▸ Written task:
Please return every one of the rows below word for word, leaving the pictures out.

▸ Task data:
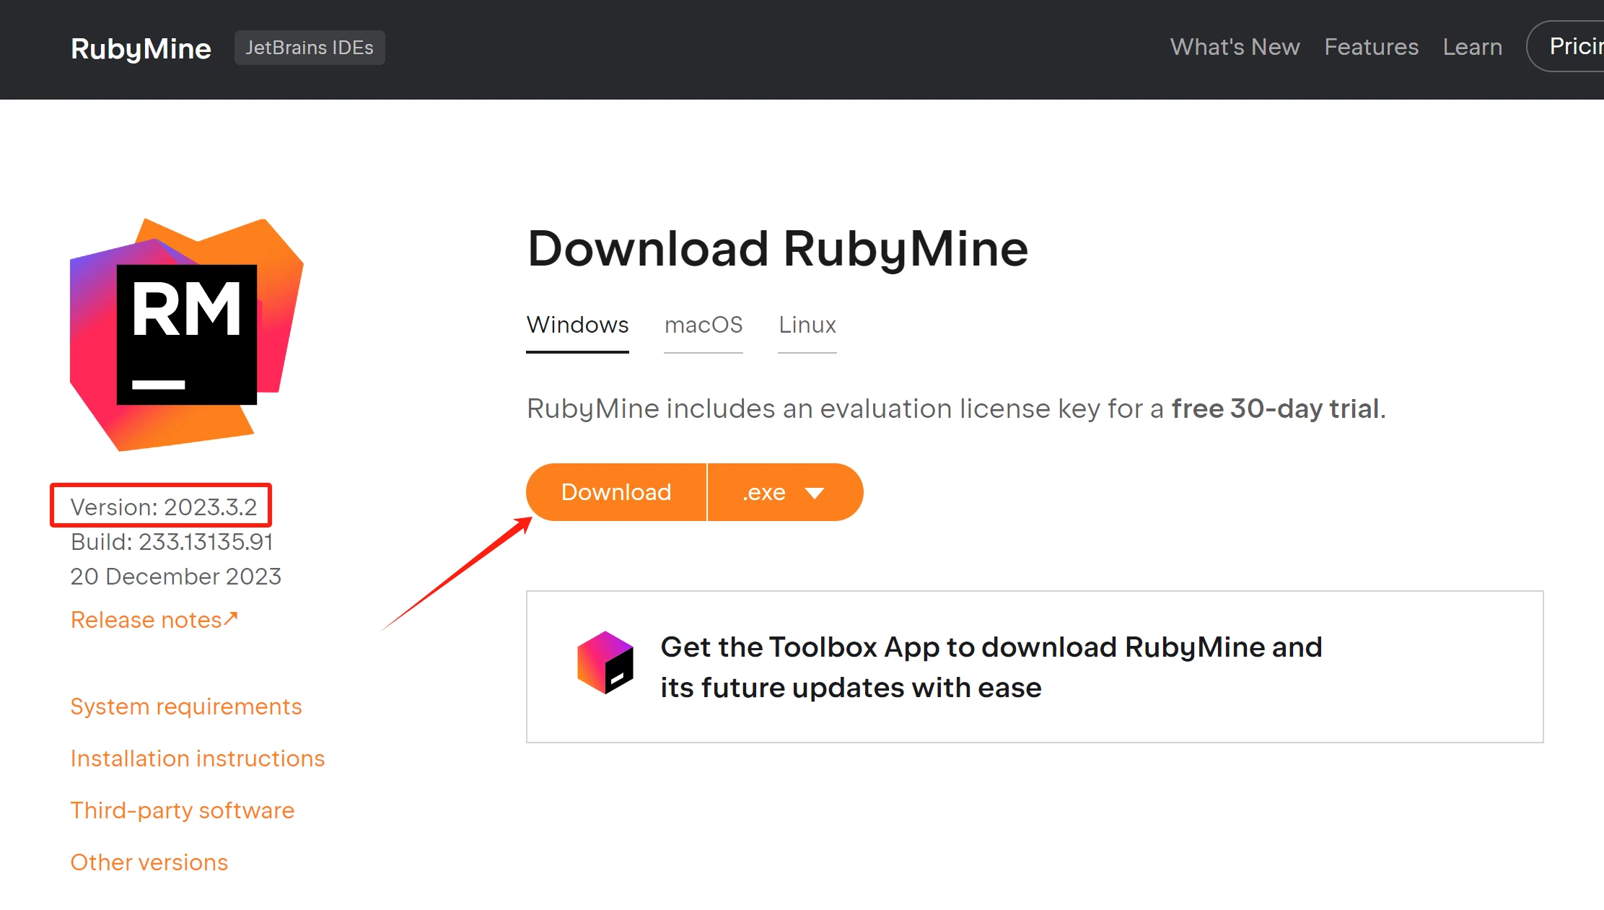This screenshot has height=910, width=1604.
Task: Select the macOS download tab
Action: click(703, 324)
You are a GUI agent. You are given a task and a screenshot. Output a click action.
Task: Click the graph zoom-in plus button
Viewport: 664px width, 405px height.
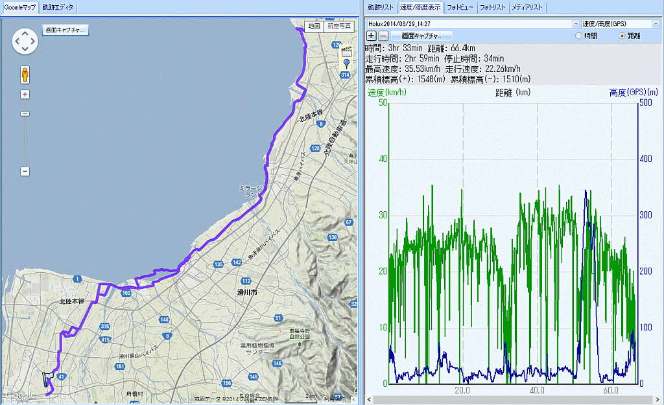(372, 36)
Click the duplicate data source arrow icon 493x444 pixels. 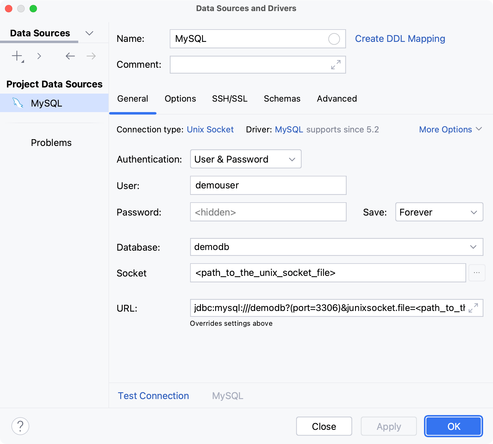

▸ Correct response:
This screenshot has height=910, width=1604.
Task: Select the macOS download tab
Action: click(703, 324)
You are a GUI agent. You are given a task and a screenshot. Output a click action.
Task: Click the graph zoom-in plus button
Viewport: 664px width, 405px height.
(372, 36)
Click the duplicate data source arrow icon 493x444 pixels. 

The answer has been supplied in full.